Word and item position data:
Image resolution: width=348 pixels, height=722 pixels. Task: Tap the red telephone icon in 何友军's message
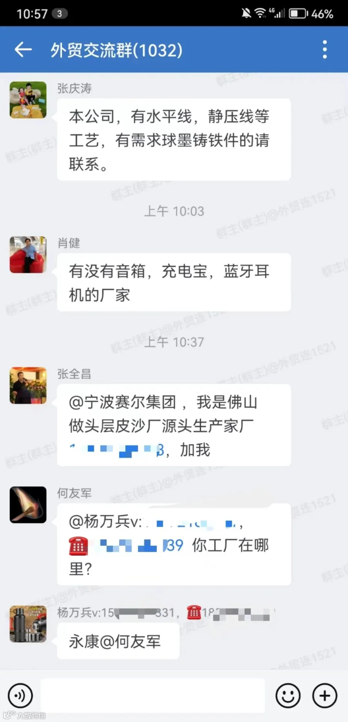coord(78,546)
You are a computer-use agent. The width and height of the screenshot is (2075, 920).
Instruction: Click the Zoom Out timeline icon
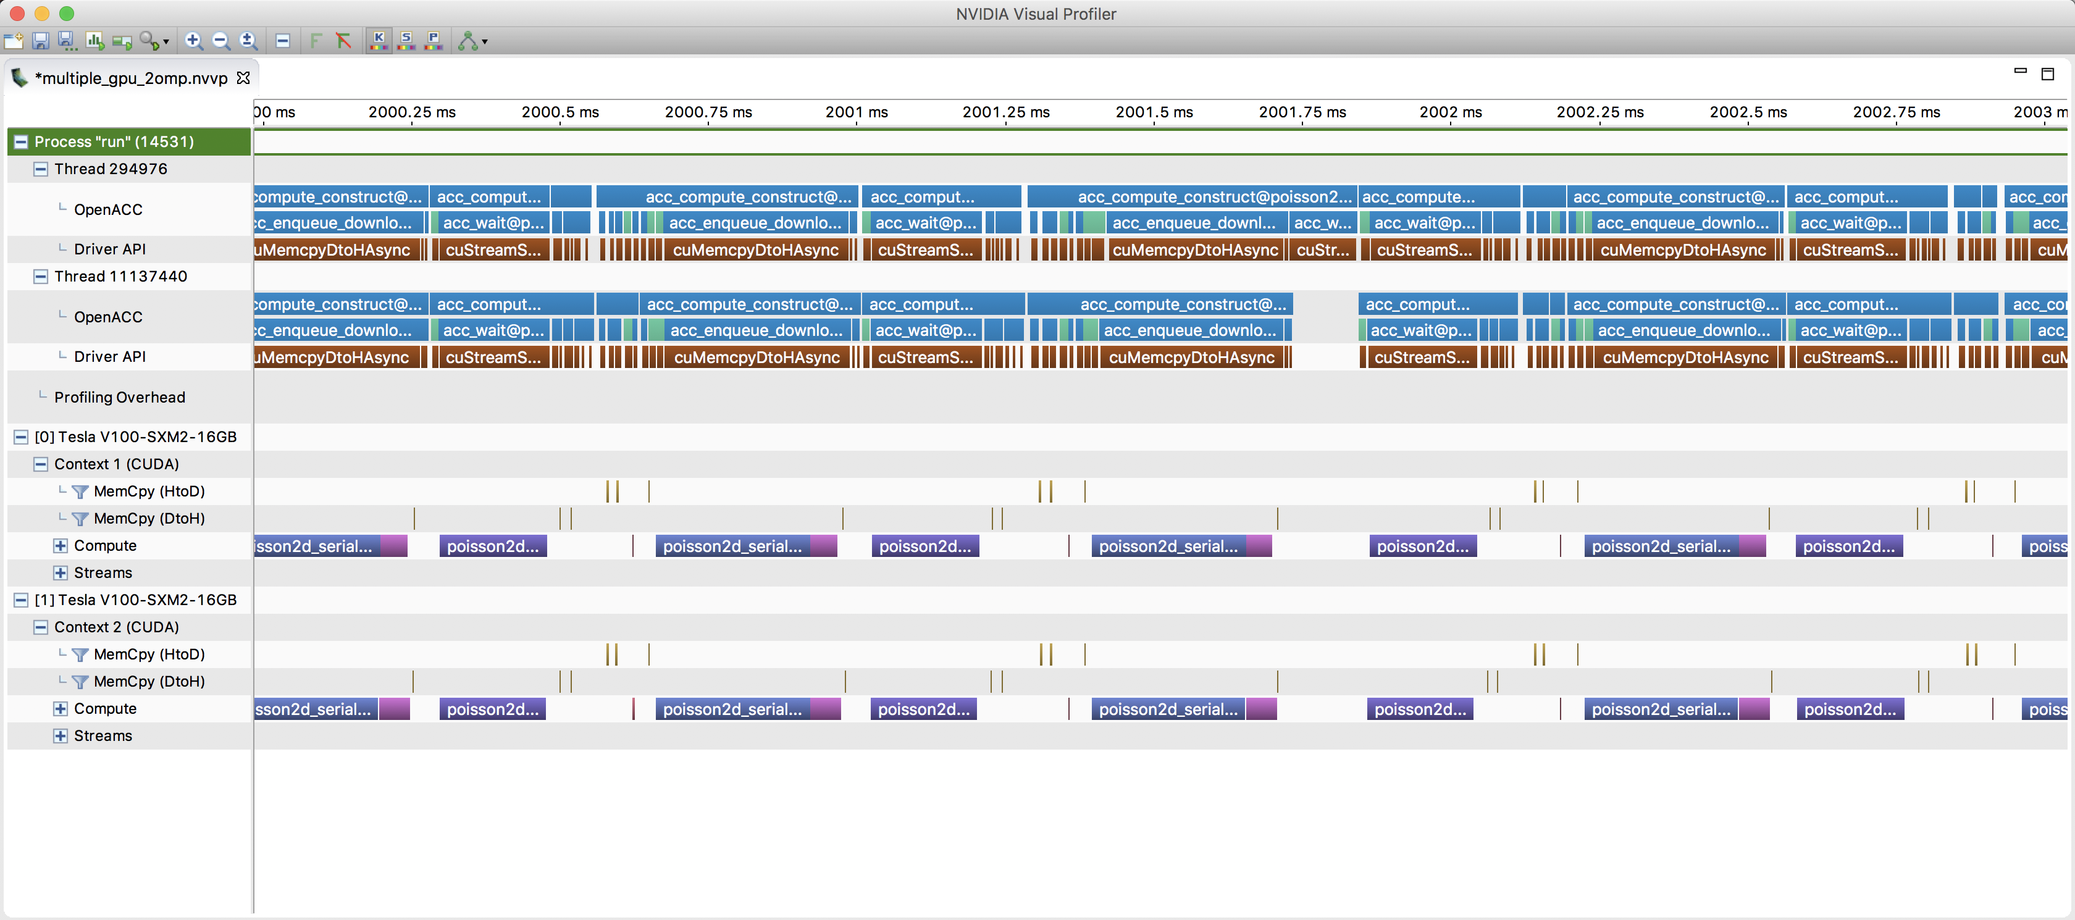click(221, 40)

*EXERCISE*.
Rewrite the listing with every instance of "icon" replaced by "button", leaving all other text unchanged. Omit the pictures from your response.

*WORKED SOLUTION*.
Image resolution: width=348 pixels, height=722 pixels. Task: Tap the red telephone button in 何友军's message
coord(78,546)
You are a computer-use agent. The width and height of the screenshot is (2075, 920).
Instruction: Click the Zoom Out timeline button
click(221, 40)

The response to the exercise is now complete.